John Escreet: Sound, Space and Structures
Author: Selwyn Harris
View record and artist detailsRecord and Artist Details
Musicians: |
Tyshawn Sorey (p, perc) |
Label: |
Sunnyside |
Magazine Review Date: |
July/2014 |
Catalogue Number: |
SSC 1386 |
RecordDate: |
September 2013 |
The young New York-based expat pianist-composer John Escreet and pioneering saxophonist Evan Parker might seem strange bedfellows at first. But in the sleeve notes of Sound, Space and Structures, Escreet's fifth CD, he describes Parker as, “a particular inspiration, being British”. And Parker himself is well known for initiating all kinds of liaisons regardless of comfort zones. This collaboration though was one of Escreet's ideas. He was waiting for the right moment and that came when Parker was in New York curating a programme at the Stone in September 2013.

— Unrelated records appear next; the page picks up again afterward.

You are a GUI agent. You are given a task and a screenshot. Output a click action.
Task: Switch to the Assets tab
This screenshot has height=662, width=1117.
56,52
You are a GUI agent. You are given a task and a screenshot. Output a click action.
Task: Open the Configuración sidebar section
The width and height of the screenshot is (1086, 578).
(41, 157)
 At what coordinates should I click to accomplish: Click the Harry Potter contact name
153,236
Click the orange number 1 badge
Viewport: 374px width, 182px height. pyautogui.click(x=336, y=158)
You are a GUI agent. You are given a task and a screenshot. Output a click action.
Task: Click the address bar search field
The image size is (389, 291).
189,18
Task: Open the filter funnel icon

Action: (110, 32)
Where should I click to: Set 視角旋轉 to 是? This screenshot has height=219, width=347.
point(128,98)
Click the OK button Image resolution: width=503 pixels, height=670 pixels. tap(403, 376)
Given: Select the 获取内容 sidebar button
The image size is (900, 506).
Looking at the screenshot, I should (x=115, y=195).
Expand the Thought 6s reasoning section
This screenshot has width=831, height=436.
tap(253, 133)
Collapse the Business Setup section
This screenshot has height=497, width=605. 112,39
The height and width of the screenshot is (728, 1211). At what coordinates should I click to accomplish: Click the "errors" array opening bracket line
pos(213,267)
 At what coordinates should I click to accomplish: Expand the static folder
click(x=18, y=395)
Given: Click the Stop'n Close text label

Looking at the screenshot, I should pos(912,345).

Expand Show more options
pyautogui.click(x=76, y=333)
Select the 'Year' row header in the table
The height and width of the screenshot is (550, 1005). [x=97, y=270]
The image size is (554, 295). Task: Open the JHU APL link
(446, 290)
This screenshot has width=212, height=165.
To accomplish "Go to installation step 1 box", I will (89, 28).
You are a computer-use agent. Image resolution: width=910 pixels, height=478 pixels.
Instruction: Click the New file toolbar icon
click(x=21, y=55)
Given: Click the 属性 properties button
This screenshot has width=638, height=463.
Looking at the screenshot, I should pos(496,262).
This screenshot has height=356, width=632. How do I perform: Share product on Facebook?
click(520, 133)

The pianist's trio, formed in 2010, were invited to join Parker on the live residency and days later they were recording together in the studio. For those who have been excited by Escreet's previous releases, prepare yourself for something less tied to the jazz idiom, that of the progressive kind that's going down in Brooklyn. Escreet has increasingly turned to the experimental sides to jazz since arriving in New York in 2006. Inevitably with Parker on the session, the pianist enters an environment dominated by more abstract improv than previously, this set being entirely improvised. On the opener ‘Part I’ Escreet plays solo, alternating between hammering the keys insistently like an avant garde version of the pianist Neil Cowley and Cecil Taylor-like percussive splashes. ‘Part II’ introduces Hebert feeling his way through a bass soliloquy as if slowly waking up from a deep sleep. He cues the first entry from the inimitable Parker, his spiralling harmonics joining with Escreet's tinkling piano in a compellingly eerie sequence of falsetto playing. The sharply tuned synchronisation of the band continues into the latter stages and on ‘Part VII’, Parker's microtonal outpourings sit on what sounds like a rare jazz groove at first with Hebert's rapid walking bass and the excellent Tyshawn Sorey's fluttering drums. For the closing ‘Part IX’, Parker's soprano sax whirls as if in an intoxicated phase of a devotional prayer, and the trio follows as only a congregation would.